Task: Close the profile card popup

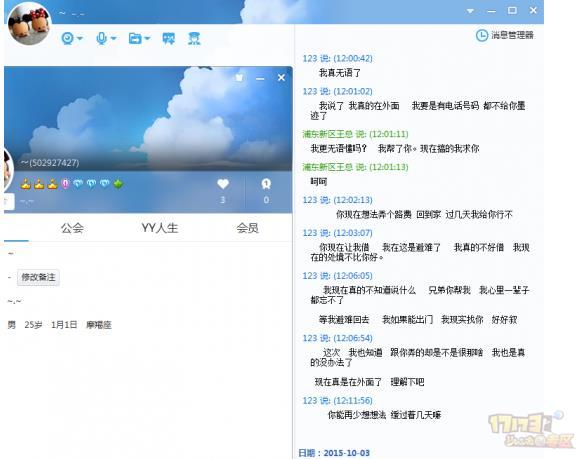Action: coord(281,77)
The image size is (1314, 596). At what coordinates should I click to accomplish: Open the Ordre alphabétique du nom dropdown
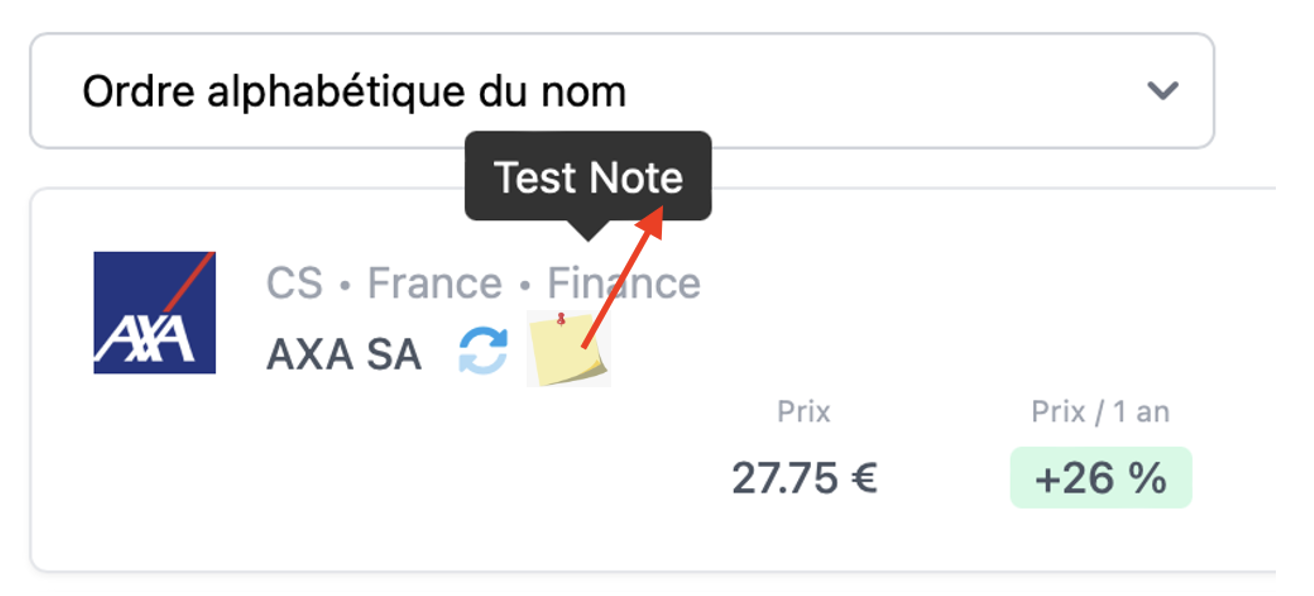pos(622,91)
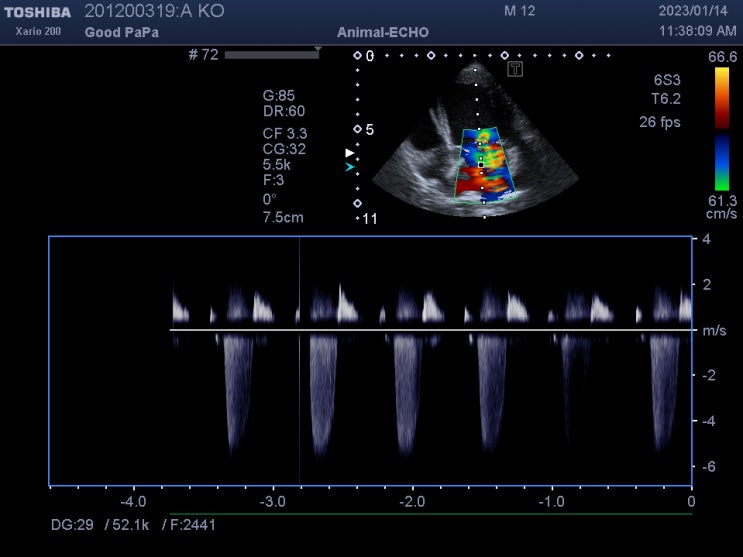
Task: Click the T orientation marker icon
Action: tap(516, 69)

☆ ☆ ☆

Description of the task:
Your copy must begin at the line containing "The image size" and end at the last line of the material above. Reproduce each line exactly, but not the pictures.

Task solution:
The image size is (1314, 596). At what coordinates should I click to accomplish: Open the Ordre alphabétique du nom dropdown
pos(622,91)
Task: Click the T orientation marker icon
Action: tap(516, 69)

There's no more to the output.